C'est très mal mais parmi les patients du dispensaire, nous avons tous nos préférés, nos chouchous. Ce sont ceux que l'on a vu naître, à qui l'on a sauvé la vie ou simplement les plus pouilleux, que l'on aime parce que personne ne le fait.
Mon chouchou de la semaine c'est lui, le crevetton de la photo. Le crevetton c'est le mâle de la crevette, un malnutri.
Lundi j'étais en salle de soin pour apprendre à faire les pansements aux prisonniers. Ce que l'on voit dans la salle de soin est largement pire qu'en prison sauf que les patients sont libres. Bref j'étais en salle de soin et une maman est arrivée avec son bébé. En fait je n'avais pas vu qu'il y avait un bébé dans le pagne négligemment posé sur la table. Elle venait pour des abcès aux seins, c'est lorsque j'ai compris que son état était dû à l'allaitement que j'ai soulevé le pagne. Et là surprise, avec ses grand yeux ouvert et ses poings fermés j'ai vu mon crevetton. Agé de seulement quinze jours il avait déjà perdu 400g.
Comme il s'était mis à pleurer, je l'ai pris dans mes bras et je lui ai donné de l'eau sucrée dans une seringue. Je crois qu'on peut dire qu'il avait faim, le prochain rendez-vous était prévu pour le lendemain.
Ce n'est que le mercredi qu'ils sont revenus. L'enfant était complètement apathique, en hypoglycémie, les yeux mi-clos. Dans une main j'ai attrapé une seringue, de l'eau distillée et un morceau de sucre et dans l'autre le bébé que j'ai transporté au service de nutrition. Il avait perdu 150g entre le lundi et le mercredi mais avalait l'eau sucrée avec un appétit féroce.
Je ne comprenais pas toujours les gens qui disent : « c'est incroyable comment c'est enfants s'accrochent à la vie ». Et bien celui-ci, je peux vous dire qu'il s'accrochait à la vie au sens propre comme au sens figuré.

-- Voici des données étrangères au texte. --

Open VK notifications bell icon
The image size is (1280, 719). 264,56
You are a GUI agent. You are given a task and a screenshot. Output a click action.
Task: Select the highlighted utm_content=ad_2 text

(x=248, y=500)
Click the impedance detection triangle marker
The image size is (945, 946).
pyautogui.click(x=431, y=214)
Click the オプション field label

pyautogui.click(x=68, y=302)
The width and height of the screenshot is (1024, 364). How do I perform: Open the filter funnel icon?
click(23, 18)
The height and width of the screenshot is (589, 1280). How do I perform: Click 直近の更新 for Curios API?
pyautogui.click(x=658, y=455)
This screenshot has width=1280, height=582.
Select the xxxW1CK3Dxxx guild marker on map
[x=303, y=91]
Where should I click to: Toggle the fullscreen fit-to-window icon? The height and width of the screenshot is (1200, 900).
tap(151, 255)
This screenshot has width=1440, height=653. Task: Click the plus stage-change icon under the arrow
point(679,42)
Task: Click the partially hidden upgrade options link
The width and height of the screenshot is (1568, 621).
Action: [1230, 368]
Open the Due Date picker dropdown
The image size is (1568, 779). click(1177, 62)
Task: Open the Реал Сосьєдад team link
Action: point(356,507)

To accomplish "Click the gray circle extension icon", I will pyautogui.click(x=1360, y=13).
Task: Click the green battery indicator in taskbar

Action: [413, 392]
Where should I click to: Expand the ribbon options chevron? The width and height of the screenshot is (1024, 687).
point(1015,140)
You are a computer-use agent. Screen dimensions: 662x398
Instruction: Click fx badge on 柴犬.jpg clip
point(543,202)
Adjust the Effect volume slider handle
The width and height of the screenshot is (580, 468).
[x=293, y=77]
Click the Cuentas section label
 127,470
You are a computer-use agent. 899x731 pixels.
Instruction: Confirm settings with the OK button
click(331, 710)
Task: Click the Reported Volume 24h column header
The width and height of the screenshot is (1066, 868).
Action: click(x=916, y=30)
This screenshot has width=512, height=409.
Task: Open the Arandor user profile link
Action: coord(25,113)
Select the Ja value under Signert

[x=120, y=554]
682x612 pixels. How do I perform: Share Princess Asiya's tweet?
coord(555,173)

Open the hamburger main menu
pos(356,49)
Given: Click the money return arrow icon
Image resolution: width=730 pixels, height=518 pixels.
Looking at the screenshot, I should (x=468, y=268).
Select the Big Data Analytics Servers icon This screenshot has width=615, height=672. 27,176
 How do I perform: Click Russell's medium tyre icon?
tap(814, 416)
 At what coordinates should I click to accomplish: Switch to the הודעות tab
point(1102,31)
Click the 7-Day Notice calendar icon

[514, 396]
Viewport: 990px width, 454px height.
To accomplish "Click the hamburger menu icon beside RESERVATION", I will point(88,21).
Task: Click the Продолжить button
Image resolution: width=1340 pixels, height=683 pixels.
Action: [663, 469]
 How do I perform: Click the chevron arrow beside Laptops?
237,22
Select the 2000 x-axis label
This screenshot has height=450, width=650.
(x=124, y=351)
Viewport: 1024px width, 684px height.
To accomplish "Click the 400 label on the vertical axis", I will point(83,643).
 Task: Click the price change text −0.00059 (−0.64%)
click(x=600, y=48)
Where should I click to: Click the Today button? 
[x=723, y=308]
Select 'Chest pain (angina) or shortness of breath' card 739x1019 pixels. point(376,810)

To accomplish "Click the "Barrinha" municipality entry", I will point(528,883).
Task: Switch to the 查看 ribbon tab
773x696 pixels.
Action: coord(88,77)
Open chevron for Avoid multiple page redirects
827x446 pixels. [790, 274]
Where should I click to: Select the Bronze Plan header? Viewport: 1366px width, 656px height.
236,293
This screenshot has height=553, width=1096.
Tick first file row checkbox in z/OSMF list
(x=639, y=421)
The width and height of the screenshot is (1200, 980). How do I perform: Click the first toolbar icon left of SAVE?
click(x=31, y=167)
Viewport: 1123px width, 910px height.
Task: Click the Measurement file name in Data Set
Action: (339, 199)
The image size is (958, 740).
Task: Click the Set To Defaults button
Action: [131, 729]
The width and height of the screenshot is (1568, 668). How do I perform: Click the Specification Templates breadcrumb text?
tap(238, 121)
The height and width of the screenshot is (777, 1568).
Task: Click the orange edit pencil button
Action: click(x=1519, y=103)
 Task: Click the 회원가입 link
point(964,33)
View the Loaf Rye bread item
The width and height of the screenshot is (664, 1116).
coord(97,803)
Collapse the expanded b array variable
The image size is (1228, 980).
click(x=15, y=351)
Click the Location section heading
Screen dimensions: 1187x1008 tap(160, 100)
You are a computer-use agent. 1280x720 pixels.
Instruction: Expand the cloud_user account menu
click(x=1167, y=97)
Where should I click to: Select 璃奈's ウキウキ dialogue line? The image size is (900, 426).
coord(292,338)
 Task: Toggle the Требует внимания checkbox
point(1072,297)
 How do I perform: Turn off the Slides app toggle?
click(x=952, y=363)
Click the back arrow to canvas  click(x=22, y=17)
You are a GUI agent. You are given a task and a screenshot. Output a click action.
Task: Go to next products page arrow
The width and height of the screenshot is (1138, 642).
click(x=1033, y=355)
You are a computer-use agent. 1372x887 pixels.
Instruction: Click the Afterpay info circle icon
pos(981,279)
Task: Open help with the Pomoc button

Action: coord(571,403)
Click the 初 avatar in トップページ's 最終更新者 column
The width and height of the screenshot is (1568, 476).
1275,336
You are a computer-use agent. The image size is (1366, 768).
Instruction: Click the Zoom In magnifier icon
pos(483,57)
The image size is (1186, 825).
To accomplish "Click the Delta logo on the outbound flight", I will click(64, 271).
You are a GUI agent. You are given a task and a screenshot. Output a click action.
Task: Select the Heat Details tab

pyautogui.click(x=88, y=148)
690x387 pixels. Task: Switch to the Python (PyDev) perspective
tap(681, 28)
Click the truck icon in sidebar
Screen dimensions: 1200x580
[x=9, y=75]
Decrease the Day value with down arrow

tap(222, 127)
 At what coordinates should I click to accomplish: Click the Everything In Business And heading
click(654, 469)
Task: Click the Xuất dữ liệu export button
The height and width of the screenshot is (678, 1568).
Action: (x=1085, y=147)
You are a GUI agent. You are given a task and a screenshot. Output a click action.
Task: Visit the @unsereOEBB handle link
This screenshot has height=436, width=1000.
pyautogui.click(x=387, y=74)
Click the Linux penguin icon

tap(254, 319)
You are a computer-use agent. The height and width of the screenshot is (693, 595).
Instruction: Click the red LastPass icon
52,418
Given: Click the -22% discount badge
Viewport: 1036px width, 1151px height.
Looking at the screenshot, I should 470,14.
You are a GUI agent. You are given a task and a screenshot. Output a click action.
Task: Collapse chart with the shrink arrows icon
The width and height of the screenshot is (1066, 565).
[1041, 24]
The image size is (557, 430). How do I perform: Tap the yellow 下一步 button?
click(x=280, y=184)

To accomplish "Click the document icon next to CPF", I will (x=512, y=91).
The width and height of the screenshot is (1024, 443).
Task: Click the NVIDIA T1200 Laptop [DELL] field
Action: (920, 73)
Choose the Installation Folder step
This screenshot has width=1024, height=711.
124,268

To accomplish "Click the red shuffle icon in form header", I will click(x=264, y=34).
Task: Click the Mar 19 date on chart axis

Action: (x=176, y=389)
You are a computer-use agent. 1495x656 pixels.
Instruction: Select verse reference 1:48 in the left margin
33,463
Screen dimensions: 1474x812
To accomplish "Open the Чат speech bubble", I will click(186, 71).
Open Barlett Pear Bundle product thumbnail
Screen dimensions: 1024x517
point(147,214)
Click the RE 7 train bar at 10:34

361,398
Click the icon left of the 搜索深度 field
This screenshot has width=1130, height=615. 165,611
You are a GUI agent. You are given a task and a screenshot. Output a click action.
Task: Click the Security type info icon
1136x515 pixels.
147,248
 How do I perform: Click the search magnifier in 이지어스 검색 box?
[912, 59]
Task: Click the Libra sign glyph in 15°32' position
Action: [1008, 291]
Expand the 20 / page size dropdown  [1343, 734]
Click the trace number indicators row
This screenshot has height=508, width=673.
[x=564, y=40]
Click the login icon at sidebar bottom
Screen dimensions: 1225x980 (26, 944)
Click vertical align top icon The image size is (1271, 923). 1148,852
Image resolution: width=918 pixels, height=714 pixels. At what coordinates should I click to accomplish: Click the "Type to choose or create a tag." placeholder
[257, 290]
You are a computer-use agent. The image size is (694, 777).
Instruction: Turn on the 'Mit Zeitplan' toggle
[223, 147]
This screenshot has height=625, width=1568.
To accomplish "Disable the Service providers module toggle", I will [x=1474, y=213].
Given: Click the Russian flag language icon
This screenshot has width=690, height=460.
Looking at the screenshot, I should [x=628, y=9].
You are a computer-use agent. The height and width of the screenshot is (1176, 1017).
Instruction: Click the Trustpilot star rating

Requinqué par ma mixture il a ouvert les yeux, et à serré ses poings.
Je l'ai rendu à sa mère pour qu'ils aillent à l'hôpital parce qu'il nécessitait des soins que nous ne pouvions pas lui apporter. Par manque de lit il n'a été hospitalisé que le jour suivant.
Même hospitalisé, il n'est pas sauvé. Parce que la vie ici est toujours trop compliquée. J'espère quand même qu'il va survivre, parce que ce n'est pas l'envie qui lui manquait.